Après causerie, Hollande bricola une politique à sa fantaisie. Avec un stylo, une gomme et des post-it. François rédigea sa profession de foi mille fois. "Moi, président, je". Il apprivoisait la pensée magique. On songe au petit roman de Radiguet, Le bal du comte d'Orgel, à sa phrase finale: "Et maintenant, Mahaut, dormez, je le veux !". Hollande regarde l'avenir en fakir. Il applique aux choses la pratique de l'hypnose. Il s'imagine dompteur de serpents et des intérêts allemands.
Or la réalité est chez elle, à demeure dans la crise quotidienne. "On est chez nous" clame-t-elle dans un élan de gaillardise à relents xénophobes. La réalité s'est toujours sentie libre, presque sans gêne, rebelle à la péroraison.
Hollande répète les gestes, souffle les trois mots: "Moi, président, je". La réalité au galop ne s'appréhende pas au petit lasso. "Moi, président, je". La formule tournoie dans les airs comme un appel éphémère. Hollande cède à son embonpoint, va son petit bonhomme de chemin. Il remplit son mandat comme un quinquennat de desiderata.
Hollande, on s'en entiche. Puis on s'en fiche.
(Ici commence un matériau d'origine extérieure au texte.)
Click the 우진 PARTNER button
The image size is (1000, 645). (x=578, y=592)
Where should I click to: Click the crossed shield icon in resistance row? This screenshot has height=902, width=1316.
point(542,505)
Sarkozy, bonimenteur de génie, l'a fourgué au pays. Vendu état neuf. Au bluff. Narcisse est à l'Elysée. Il dénombre ses nombrils, se contemple dans le miroir du temps: "Douze moi(s), président".

jeudi 2 mai 2013

Le bar de Godard

La nature a fracturé sa serrure. J'ai vidé ma tête d'un souci d'esthète, vieux de trois décennies. Je regarde le film. Les mots clairsemés se sont rembobinés. Bon Albert a recueilli le petit bois de prière, conservé le fagot pour les mois d'hiver.
Je suis le psautier d'un texte rouge expédié par postier. C'est un format paroissial qui tend sa nuque à l'infidèle. Je lis les mots du délit, les minces fragments du récit. L'ouvrage d'Aubrac sort de fabrique.
En ce matin féroce, j'actionne le juke-box. Je vois Ferrat, à côté de sa voix, s'écoutant content, dans un bar de Godard. Je touche la page comme on frôle un  rivage.